━━━ Source passage ━━━
POIGNANT, COMIC, FAST-PACED AND FACT-STUDDED, SUTTON TELLS A STORY OF ECONOMIC PAIN THAT FEELS EERILY MODERN, WHILE UNFOLDING A STORY OF DOOMED LOVE, WHICH IS FOREVER TIMELESS.

 

Review:

SuttonAlthough Sutton is a work of fiction, the historical elements are so rich in detail that by the end of the book, you’ll feel as though you’ve just relived a piece of history. Willie Sutton is a hero, and an anti-hero. He is loved, and he is hated. You’ll root for him, feel for him, and feel like you know him long before you reach the end.

The pros: almost everything about the book. The flow kept me turning pages right until the end. At no point did I grow bored with unnecessary filler or dead spots. Moehringer’s writing is a pleasurable, easy read, which makes use of the “write tight” lesson. There isn’t a wasted word in the entire novel. He pulls you into his created world with remarkable characters and vivid detail, but never presents so much as to ruin it for the reader or cause the book to feel over-inflated. I cannot imagine anyone walking away from this read with more negatives than positives to say about it.

The cons: I only have one negative to say about Sutton. The author uses no dialogue tags or quotation marks. He does this consistently throughout the book, which makes it a bit easier to adjust, but there were a couple passages where I did have to stop reading to go back and pick up the trail of who was speaking because after so many volleys, I lost track. Although the personalities of the characters were identifiable enough to know who was who, the dialogue of 1930s “bad guys” was similar enough that tags would have helped to distinguish speakers during certain conversations.

I’m not going to delve into the plot or storyline, as the synopsis does that. This is simply my take on the read. Overall, I would highly recommend Sutton to anyone, but especially those who are drawn to historical novels. I enjoyed it so much that yesterday I went to B&N to buy The Tender Bar, an earlier and highly acclaimed novel by the same author.

Official Website


The Shack… by, Wm. Paul Young

Synopsis:

Mackenzie Allen Phillips’s youngest daughter, Missy, has been abducted during a family vacation, and evidence that she may have been brutally murdered is found in an abandoned shack deep in the Oregon wilderness. Four years later, in this midst of his great sadness, Mack receives a suspicious note, apparently from God, inviting him back to that shack for a weekend. Against his better judgment he arrives at the shack on wintry afternoon and walks back into his darkest nightmare. What he finds there will change his life forever.
━━━ Recorded data ━━━
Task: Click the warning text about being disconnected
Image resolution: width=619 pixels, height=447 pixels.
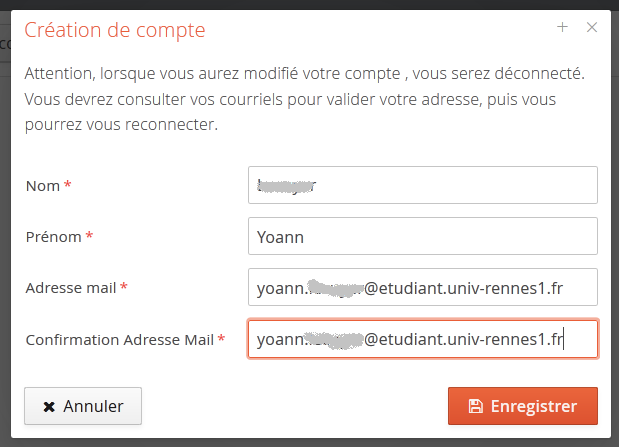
━━━
▸ Your objective: Can you pull out the passage of the book review page from "I’m not going" to "the same author.", word for word? The listing is separate material with no connection to the book review page.

▸ Solution for this exercise:
I’m not going to delve into the plot or storyline, as the synopsis does that. This is simply my take on the read. Overall, I would highly recommend Sutton to anyone, but especially those who are drawn to historical novels. I enjoyed it so much that yesterday I went to B&N to buy The Tender Bar, an earlier and highly acclaimed novel by the same author.